I wonder if there is any FreeBSD User Groups or is there any alternative local meeting events?

Here in Norfolk, Virginia we had some kind of local tech incubator but I think they recently lost their lab space.
We are not exactly a tech hub here in the (757). Lots of metal stuff like railroads and shipyards.

I was surprised to see Norfolk State University on the news touting their rehabbed dorms.
Complete with 3D printers in the student lounge. That must be nice.


----------



## Murph (Aug 19, 2016)

https://www.freebsd.org/usergroups.html


----------



## Phishfry (Aug 20, 2016)

Looks like I need to create a local chapter. Are these groups falling off in popularity? The Capital area BUG website has the last meeting in 2014.

I think face time is nice for newbies. You can learn alot in a casual setting.
You would think a local tech company would be involved to promote the cause.

I think promoting FreeBSD to young ones is necessary to keep the project relevant.

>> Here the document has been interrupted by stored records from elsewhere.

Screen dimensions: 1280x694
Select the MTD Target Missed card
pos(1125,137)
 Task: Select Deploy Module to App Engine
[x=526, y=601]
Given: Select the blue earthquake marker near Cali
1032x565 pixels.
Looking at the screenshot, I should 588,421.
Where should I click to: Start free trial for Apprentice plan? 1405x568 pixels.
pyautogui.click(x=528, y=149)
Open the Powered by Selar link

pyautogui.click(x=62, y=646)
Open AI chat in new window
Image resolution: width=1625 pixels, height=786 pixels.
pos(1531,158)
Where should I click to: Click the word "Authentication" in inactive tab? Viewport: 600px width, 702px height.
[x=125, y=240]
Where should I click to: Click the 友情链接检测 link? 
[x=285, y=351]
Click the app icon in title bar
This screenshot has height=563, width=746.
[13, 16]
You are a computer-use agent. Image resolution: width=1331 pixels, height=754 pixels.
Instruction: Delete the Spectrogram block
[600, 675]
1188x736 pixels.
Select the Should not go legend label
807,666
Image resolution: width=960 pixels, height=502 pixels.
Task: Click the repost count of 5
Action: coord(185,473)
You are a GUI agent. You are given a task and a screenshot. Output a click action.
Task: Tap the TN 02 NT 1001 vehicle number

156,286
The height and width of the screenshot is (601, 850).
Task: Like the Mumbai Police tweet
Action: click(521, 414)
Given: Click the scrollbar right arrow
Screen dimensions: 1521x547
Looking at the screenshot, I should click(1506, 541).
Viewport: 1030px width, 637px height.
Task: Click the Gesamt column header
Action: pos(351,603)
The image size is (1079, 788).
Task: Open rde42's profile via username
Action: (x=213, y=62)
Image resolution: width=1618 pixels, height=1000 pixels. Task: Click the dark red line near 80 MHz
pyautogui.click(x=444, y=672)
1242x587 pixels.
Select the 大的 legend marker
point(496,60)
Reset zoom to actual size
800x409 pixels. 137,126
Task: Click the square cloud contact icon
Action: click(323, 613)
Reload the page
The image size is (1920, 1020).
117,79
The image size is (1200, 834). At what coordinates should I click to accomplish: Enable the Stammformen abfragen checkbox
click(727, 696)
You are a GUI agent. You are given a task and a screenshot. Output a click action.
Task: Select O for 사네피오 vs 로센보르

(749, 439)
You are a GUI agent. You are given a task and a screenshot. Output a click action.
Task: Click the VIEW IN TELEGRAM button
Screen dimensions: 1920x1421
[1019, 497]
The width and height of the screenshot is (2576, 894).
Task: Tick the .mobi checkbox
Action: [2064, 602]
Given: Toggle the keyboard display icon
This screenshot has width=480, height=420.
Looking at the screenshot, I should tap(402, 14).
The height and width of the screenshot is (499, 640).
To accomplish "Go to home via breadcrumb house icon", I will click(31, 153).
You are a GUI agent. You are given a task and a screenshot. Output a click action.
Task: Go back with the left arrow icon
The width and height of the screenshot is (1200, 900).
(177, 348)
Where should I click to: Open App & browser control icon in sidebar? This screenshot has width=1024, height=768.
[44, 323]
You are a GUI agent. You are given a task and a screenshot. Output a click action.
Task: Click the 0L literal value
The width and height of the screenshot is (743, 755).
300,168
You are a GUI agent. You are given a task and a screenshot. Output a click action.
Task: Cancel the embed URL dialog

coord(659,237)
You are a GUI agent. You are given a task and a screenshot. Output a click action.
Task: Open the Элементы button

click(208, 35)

I think FreeBSD.edu would be a good idea for learning. An educational site with both simple and complex classes. Maybe a cert program.


----------



## Murph (Aug 20, 2016)

You could also search for local/regional Unix/Linux/FOSS user groups.  Virginia is fairly significant in terms of Internet history, with DARPA & BBN in Arlington, UUNet & Network Solutions in Herndon, MAE-East in Vienna, SAIC being somewhere around there, and many more around that general area.  So, there should probably be plenty of tech people around with interest in Unix-like systems in general.

Just don't let the Linux people talk you into thinking of `systemd` as being a good thing.


----------



## Phishfry (Aug 20, 2016)

OK found me a Unix group. Nearby and FREE.
http://www.twuug.org/mediawiki/index.php/Main_Page


----------



## Phishfry (Aug 20, 2016)

I have learned a considerable amount from the forum here over the course of a year. I had a very specialized knowledge from pfSense but I am now filling in some of the command line programs I had no grasp of.
First was `| more` and `| less`
then redirect `>` and `cat`
and I finally learned `echo` myself after several dozen prior uses from tutorials after deciding last night to beat back a broken pkg repository on Arm with no nano or text editor.

Thanks for everyones help

Next on the list is GREP


----------



## xavi (Aug 20, 2016)

Phishfry said:


> Maybe a cert program.



There's always the The BSD Certification Group.


----------